------ INFORMATION ------

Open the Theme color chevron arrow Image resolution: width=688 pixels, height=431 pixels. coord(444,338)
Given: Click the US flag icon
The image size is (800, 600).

------
------ INFORMATION ------

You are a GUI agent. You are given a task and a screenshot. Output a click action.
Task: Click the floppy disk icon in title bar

------

WORK TO BE COMPLETED:
Every line with "icon" in it should be copied from the entries above.

RESPONSE:
Given: Click the US flag icon
Task: Click the floppy disk icon in title bar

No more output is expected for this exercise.